Administering Goods and Services Tax in India
Administering Goods and Services Tax in India

28 Apr 2012 0 comment(s) Research Papers

Introduction of Goods and Services Tax (GST) was a long pending fiscal reform in the coming. It was under different stages of conceptualization, policy discussion and debate for more than decade and a half before it was finally introduced with much fanfare in July 2017. However, the experience of administering and operationalizing GST and the teething problems it has faced in past two years (and is still facing) have raised some serious questions on the overall conception and administrative architecture designed for this.

A deeper examination of administrative and operational issues of introducing GST in India was carried out by me way back in 2012 in a research paper published in Economic and Political Weekly, in its issue dated 22 April 2012 (Vol.
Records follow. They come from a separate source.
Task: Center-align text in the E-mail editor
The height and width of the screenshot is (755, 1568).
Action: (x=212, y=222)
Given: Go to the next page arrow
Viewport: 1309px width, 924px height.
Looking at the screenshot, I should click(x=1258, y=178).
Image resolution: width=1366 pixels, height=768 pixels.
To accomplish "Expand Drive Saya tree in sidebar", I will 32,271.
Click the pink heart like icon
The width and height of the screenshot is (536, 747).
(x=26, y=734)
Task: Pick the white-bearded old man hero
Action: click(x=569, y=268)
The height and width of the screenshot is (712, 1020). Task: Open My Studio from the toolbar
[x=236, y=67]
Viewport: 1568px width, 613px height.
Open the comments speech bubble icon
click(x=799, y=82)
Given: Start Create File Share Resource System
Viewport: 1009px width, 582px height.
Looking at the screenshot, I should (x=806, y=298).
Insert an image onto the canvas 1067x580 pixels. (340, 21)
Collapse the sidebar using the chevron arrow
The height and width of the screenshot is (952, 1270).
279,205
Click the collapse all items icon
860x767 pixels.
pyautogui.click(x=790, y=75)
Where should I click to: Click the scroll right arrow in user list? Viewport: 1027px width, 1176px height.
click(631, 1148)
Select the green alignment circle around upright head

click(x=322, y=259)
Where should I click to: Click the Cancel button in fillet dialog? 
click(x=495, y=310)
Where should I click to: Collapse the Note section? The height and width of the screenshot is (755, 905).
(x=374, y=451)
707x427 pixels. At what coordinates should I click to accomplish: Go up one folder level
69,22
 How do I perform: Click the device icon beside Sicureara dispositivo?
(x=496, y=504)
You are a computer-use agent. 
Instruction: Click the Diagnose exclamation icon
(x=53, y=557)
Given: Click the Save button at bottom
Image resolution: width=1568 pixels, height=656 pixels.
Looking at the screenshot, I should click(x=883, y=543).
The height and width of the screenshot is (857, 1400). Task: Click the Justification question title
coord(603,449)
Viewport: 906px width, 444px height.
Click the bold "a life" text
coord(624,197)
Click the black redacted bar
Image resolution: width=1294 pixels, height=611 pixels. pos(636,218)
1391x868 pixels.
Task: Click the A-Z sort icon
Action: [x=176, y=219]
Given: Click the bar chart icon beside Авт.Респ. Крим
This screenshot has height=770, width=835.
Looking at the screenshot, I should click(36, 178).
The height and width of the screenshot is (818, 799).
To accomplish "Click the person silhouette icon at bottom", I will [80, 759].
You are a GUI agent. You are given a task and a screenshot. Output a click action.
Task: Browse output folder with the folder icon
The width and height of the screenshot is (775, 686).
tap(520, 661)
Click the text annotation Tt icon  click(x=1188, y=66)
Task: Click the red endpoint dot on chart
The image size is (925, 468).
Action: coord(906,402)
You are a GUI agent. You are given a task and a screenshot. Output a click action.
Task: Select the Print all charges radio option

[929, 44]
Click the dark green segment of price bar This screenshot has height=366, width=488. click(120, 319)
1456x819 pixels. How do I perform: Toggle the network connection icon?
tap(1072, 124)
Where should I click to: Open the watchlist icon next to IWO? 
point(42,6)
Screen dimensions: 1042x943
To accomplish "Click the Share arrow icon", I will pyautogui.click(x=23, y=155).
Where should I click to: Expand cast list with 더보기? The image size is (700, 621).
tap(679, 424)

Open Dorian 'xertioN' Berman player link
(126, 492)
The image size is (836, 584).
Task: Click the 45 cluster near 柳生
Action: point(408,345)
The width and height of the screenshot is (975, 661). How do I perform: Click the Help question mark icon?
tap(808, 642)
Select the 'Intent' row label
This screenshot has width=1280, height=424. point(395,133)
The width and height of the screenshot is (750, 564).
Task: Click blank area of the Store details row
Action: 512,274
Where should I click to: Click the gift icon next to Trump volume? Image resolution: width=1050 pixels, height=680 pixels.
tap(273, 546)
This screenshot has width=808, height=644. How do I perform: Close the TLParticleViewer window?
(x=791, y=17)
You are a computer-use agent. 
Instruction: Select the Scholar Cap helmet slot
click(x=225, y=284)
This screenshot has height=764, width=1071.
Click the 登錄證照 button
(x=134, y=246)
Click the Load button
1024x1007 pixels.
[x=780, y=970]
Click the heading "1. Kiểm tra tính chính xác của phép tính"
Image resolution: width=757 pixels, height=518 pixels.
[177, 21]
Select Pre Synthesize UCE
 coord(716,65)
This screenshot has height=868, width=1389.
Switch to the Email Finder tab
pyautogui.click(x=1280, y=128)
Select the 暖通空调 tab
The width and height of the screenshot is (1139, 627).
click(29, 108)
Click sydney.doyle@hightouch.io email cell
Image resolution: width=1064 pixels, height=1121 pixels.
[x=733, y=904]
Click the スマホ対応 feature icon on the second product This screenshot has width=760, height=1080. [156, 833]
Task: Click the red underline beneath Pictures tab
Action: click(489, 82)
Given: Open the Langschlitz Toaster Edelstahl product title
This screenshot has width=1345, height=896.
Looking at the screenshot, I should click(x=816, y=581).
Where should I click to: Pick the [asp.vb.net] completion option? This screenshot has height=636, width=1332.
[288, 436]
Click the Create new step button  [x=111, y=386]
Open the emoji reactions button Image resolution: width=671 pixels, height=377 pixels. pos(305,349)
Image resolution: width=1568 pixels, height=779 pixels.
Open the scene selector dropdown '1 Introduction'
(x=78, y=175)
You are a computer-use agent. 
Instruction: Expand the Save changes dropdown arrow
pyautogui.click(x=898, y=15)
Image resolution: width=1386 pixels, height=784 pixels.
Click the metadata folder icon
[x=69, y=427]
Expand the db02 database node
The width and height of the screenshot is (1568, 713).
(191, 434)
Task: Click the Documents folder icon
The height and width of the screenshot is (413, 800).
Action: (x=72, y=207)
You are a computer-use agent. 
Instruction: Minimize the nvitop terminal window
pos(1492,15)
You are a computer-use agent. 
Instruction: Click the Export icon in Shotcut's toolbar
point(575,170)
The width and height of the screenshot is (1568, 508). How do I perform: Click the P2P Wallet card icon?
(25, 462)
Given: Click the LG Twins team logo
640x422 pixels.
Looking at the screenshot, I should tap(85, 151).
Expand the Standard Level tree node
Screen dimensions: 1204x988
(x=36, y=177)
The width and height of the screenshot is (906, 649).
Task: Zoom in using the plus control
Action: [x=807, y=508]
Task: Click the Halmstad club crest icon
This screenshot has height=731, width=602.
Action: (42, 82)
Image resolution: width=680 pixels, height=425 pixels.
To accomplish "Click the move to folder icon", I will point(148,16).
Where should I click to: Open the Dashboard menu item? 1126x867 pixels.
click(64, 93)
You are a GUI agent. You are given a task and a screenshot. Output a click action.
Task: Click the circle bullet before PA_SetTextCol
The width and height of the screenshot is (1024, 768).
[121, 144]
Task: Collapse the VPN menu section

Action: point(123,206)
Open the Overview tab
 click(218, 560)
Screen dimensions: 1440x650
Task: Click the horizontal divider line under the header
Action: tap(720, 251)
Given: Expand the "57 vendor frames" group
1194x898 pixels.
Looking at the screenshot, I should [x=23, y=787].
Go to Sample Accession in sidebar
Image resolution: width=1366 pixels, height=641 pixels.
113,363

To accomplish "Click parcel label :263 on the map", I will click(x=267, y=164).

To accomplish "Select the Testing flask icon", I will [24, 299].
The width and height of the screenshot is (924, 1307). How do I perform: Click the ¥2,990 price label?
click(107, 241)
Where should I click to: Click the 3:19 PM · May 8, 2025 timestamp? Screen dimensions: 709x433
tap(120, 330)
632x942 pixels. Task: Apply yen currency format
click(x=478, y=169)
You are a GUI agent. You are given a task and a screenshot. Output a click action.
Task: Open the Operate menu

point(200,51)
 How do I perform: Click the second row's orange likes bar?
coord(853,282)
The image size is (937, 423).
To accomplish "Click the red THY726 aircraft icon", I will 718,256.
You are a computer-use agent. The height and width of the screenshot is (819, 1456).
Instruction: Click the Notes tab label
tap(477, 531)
XLVII, No. 17). The issues raised in the article have not lost their importance and most of the operational issues faced in the past two years can be found discussed in this paper.

A downloadable pdf file of the paper is attached below. The link to the article on the website of EPW is as follows:

https://www.epw.in/journal/2012/17/special-articles/administering-goods-and-services-tax-india.html

 

The Abstract of the article is reproduced here:

The long process of introducing a comprehensive Goods and Services Tax at the national level has thrown up many complex challenges. The question of the nature and structure of the agency for administering and collecting the GST is one of the most crucial ones. It appears that the existing institutional and organisational structure with multiple departments (one at the union and one in each of the states) would be maintained for collection of what is essentially a single tax (though with two components), thereby severely eroding most of the expected benefits of a national GST as well as putting a heavy burden on taxpayers. The influence of the bureaucratic complex and power politics of the organised civil services as well as a lack of political will are the major reasons for such a possible outcome. The need is to move towards a harmonised, modern and professionally managed national revenue agency for GST with a proper safeguard mechanism for preserving the fiscal federal nature of India and its states.